Engility Corporation acquired TASC in 2015.

==Acquisitions and contracts==
In June 2011, TASC bought TexelTek, specializing in secure cloud solutions for the U.S. government. In 2013, TexelTek lost its main contract and is currently defunct; most employees were not retained by TASC.

===National Defense Authorization Act===
In July 2011, TASC responded to passage of the 2011 National Defense Authorization Act. The NDAA gives defense agencies unlimited rights to technical data arising from federally funded independent research and development. Company chief technology officer, Richard Rosenthal, commented, saying:

It is not clear how it will affect the intellectual property rights. But if the alternative is that government will receive unlimited rights, contractors might opt to just pay for the research and development from their own profits. That could change the playing field—favoring the large companies that can afford to make those investments.

“Small businesses tend to have just one or two key products that they sell to government as their discriminator. And a lot of initial profits go into keeping talent at the company, rather than investing in the next big development. For all of industry, this requirement will force some business decisions to be made. But for these smaller companies, there’s a lot more to consider.

===Recent contracts===
In October 2010, TASC won a contract from the FAA, capped at $827.8 million, to support the agency's transition to its Next Generation Air Transportation System.

In March 2011, TASC won a $97 million contract for the Defense Threat Reduction Agency to provide advice and assistance to the agency's Combat Support and Nuclear Support directorates. Services will cover areas of nuclear deterrence.

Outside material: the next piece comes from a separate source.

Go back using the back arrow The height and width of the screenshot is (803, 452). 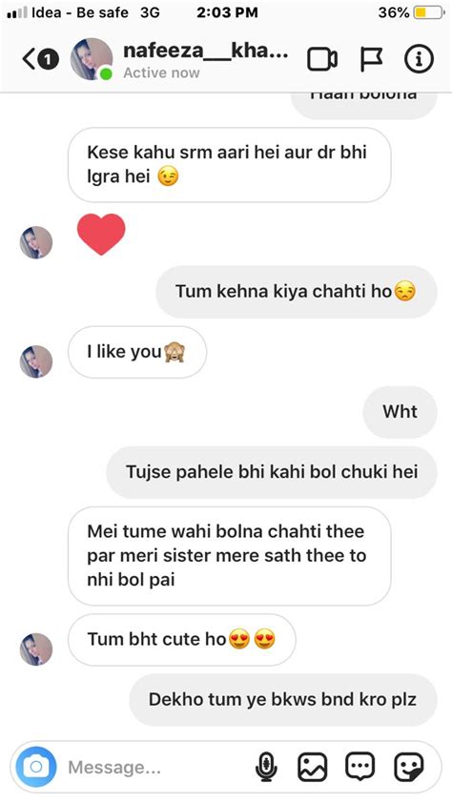[x=30, y=60]
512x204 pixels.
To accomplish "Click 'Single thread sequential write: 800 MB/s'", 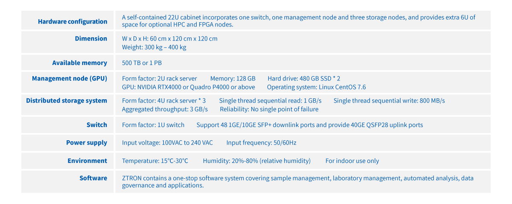I will pyautogui.click(x=389, y=101).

In April 2011, TASC won a single-award, five-year IDIQ contract, capped at $600 million, to support the Defense Threat Reduction Agency's Research and Development Enterprise.

In February 2012, the U.S. Air Force awarded TASC a contract to support the Air Force Medical Service (AFMS) within the continental United States and U.S. territories.

In May 2012, the U.S. Department of Homeland Security awarded TASC a $54 million contract to provide its Domestic Nuclear Detection Office (DNDO) with advanced systems engineering and integration and other decision-support services.

In September 2012, the Defense Information Systems Agency awarded TASC a five-year indefinite-delivery/indefinite-quantity Test & Evaluation Mission Support Service contract.